# Provided text

From Academy Award-winning writer and director Paolo Sorrentino (The Great Beauty), comes the poetical story of a young man’s heartbreak and liberation in 1980s Naples, Italy. The Hand of God follows Fabietto Schisa (Filippo Scotti), an awkward Italian teen whose life and vibrant, eccentric family are suddenly upended — first by the electrifying arrival of soccer legend Diego Maradona to play for the local team, and then by a shocking accident which leaves him orphaned at age 17.
The Netflix-produced film is deeply personal for Sorrentino while universal in its themes of fate and family, sports and cinema, love and loss.
Much like Kenneth Branagh, who wrote and directed Belfast, a look back in nostalgia to his youth during the pandemic, Sorrentino finally put the script together in 2020 for a story he had had in mind to tell for decades.
“Nostalgia — like melancholy and solitude, when they are not pathological — are feelings I harbor because I grew old when I was young,” he told a French audience, as reported in Variety.
“It’s nostalgia for a youth I never had. It’s the worst kind because it’s nostalgia for something I never had but it’s also the best because reality might have been disappointing, so I can make it up in movies.”
He added, “I am afraid of chaos and reality. That’s why it took me 20 years to make this film: Naples may be a very cinematic city, but it’s too chaotic.”
READ MORE: Paolo Sorrentino Opens up about Chaos, Order and Nostalgia at the Lumière Festival (Variety)

# Actions to take
1 – According to the film description, at what age is Fabietto Schisa left orphaned?
2 – Rewrite the part of the film description between "From Academy Award-winning" and "love and loss.", inclusive, replacing "soccer legend" with "football legend".

# Extracted information

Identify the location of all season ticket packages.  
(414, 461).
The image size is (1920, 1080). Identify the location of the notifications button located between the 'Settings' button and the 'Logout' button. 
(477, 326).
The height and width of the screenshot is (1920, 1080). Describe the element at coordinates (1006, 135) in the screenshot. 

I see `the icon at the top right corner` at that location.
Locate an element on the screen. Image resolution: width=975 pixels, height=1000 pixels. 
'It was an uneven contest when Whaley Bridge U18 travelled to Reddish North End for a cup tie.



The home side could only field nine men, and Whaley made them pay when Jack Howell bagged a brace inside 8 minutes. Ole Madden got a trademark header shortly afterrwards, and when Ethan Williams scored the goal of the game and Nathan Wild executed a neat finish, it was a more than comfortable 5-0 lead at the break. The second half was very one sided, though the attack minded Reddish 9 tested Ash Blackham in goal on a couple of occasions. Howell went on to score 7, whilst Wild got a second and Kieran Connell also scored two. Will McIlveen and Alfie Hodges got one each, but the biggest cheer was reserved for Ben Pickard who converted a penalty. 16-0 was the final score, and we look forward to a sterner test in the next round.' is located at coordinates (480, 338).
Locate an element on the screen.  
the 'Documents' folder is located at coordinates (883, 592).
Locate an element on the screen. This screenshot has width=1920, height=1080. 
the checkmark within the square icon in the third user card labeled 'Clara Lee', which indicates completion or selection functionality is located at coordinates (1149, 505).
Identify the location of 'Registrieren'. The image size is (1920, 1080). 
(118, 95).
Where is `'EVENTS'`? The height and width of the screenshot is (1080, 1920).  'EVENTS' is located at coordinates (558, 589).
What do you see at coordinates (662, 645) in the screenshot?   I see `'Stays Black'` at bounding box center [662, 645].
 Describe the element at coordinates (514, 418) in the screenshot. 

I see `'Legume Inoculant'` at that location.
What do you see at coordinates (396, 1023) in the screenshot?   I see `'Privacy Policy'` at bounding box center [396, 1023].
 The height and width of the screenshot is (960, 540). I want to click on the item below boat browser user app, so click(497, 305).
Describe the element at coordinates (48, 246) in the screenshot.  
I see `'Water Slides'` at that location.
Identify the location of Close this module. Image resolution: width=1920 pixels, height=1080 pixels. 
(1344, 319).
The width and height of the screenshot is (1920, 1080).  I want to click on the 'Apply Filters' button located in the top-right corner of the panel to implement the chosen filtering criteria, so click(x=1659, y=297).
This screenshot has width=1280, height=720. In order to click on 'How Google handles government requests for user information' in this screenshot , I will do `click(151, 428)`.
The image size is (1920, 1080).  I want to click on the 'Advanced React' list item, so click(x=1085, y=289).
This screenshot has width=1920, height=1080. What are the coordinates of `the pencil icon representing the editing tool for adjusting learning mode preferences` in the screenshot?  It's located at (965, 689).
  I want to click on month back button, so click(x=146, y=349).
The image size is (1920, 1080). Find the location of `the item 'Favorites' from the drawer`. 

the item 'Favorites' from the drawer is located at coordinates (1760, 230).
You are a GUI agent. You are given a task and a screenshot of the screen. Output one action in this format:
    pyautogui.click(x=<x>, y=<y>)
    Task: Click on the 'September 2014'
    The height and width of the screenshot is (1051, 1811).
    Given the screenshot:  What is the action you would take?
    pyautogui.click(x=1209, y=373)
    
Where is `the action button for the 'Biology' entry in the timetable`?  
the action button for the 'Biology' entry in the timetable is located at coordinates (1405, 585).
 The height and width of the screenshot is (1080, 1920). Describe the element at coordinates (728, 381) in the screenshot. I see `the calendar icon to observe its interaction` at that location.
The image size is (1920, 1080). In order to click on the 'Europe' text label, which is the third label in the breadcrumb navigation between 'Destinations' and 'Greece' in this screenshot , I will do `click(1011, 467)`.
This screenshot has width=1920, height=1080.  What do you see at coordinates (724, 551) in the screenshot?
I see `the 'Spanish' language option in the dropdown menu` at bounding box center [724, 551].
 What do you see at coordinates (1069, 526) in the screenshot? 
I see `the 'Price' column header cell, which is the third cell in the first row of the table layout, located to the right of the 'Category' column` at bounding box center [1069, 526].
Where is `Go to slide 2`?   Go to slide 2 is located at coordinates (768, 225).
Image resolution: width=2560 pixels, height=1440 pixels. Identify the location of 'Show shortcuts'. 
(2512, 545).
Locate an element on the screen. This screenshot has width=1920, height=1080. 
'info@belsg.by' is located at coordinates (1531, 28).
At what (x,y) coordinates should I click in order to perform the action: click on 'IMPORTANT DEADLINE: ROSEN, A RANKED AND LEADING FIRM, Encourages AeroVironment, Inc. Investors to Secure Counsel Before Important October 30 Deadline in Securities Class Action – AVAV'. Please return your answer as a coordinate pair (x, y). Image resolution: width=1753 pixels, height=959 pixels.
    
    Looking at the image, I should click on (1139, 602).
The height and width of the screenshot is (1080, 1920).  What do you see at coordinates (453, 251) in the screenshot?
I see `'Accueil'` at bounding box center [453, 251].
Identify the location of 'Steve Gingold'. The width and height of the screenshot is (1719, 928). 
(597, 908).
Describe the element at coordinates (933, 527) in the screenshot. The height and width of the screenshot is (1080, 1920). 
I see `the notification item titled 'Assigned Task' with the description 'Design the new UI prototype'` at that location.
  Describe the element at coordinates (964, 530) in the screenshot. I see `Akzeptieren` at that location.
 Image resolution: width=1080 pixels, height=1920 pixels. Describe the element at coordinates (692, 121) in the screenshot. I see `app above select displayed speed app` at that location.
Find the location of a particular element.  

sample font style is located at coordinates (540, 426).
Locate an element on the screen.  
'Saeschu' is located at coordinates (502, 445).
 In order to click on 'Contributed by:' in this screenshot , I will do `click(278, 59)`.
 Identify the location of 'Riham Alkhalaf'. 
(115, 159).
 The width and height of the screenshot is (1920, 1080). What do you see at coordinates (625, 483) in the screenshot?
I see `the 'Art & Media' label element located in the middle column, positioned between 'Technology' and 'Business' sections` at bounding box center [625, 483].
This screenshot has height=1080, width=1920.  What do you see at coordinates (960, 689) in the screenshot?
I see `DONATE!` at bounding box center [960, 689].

# Answers per task
1 – At age 17.

2 –
From Academy Award-winning writer and director Paolo Sorrentino (The Great Beauty), comes the poetical story of a young man’s heartbreak and liberation in 1980s Naples, Italy. The Hand of God follows Fabietto Schisa (Filippo Scotti), an awkward Italian teen whose life and vibrant, eccentric family are suddenly upended — first by the electrifying arrival of football legend Diego Maradona to play for the local team, and then by a shocking accident which leaves him orphaned at age 17.
The Netflix-produced film is deeply personal for Sorrentino while universal in its themes of fate and family, sports and cinema, love and loss.